Not the annual run-with-the-bulls, post-Thanksgiving spasm of retail mayhem that typically signals the start of the holiday shopping season. This year, in fact, much to the chagrin of the staff at many national retail chains, Black Friday will actually morph into Black Thanksgiving, with shopping commencing earlier than ever for all those who just can't wait until midnight to start maxing out their credit cards.
No, this time, if the worst-case scenario plays out, the real Black Friday will hit right before the New Year's holiday, the day when we stare into the darkness below us as we teeter on the edge of the “fiscal cliff.”
For those of us who still need to be reminded, this fiscal abyss represents the expiration of income-tax cuts dating back to President George W. Bush's administration, the end of the Social Security payroll tax holiday and the imposition of $1.2 trillion in automatic budget cuts thanks to the failure of our leaders in D.C. to reach a debt deal in 2011. All of the above take effect in January. The automatic cuts, if triggered, will hit all sectors of healthcare hard, even though Medicare reductions are capped.
Without action from our elected officials in the final days of the 112th Congress, everyone is going to feel the pain. The good news is that there's still time for an effective intervention. And talks have already begun, with frequent mentions of “bipartisanship” and “reaching across the aisle.” It shouldn't take long to see if it's just talk, or if, post-election, there might be more incentive to cut a deal.
Defeated GOP presidential nominee Mitt Romney offered some conciliatory words in his concession speech on election night. “The nation, as you know, is at a critical point. At a time like this, we can't risk partisan bickering and political posturing. Our leaders have to reach across the aisle to do the people's work,” he said.
And just last week, President Barack Obama, in a wide-ranging news conference, stood firm on his demands for tax-rate fairness in negotiations to safely scale the fiscal cliff.
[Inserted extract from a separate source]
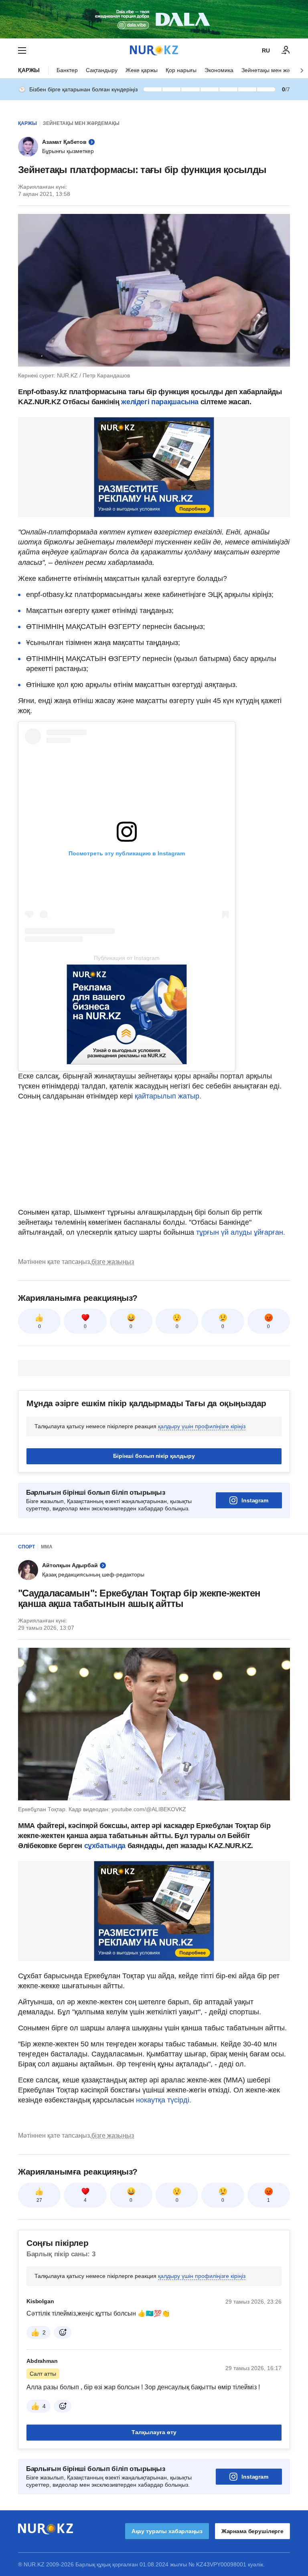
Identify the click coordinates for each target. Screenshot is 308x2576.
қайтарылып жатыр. (168, 1096)
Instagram (254, 1500)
But he also made it clear he was keeping an open mind on solutions. “Both parties voted to set this deadline, and I believe that both parties can work together to make these decisions in a balanced and responsible way,” Obama said. “There's only one way to solve these challenges, and that is to do it together. As I've said before, I'm open to compromise and I'm open to new ideas.”
Federal healthcare programs have to be on the negotiating table in some form, just because of the spending scale they represent and the trend lines that still need to be curved downward.
Former Senate Majority Leader Tom Daschle made that warning during a roundtable sponsored by the Institute for Healthcare Improvement a couple of days after the election, saying Medicare and Medicaid will take some hits. While he agreed with other prominent panelists that the controversial premium-support approach to Medicare is probably dead—at least for now—other changes are very much alive for providers and beneficiaries.
Daschle, who had been an early contender for HHS secretary in Obama's first term, said he expects heavy downward budgetary pressure on “virtually everything” in the department. And you can bet many members of Congress will continue to target spending under the Patient Protection and Affordable Care Act.
Elections do have consequences. While the outcome of this year's balloting is frequently referred to as an affirmation of the status quo, it still feels quite different. Balance of power didn't radically change, but it shifted. The bottom line for the nation has to be that the status quo of government gridlock is absolutely unacceptable.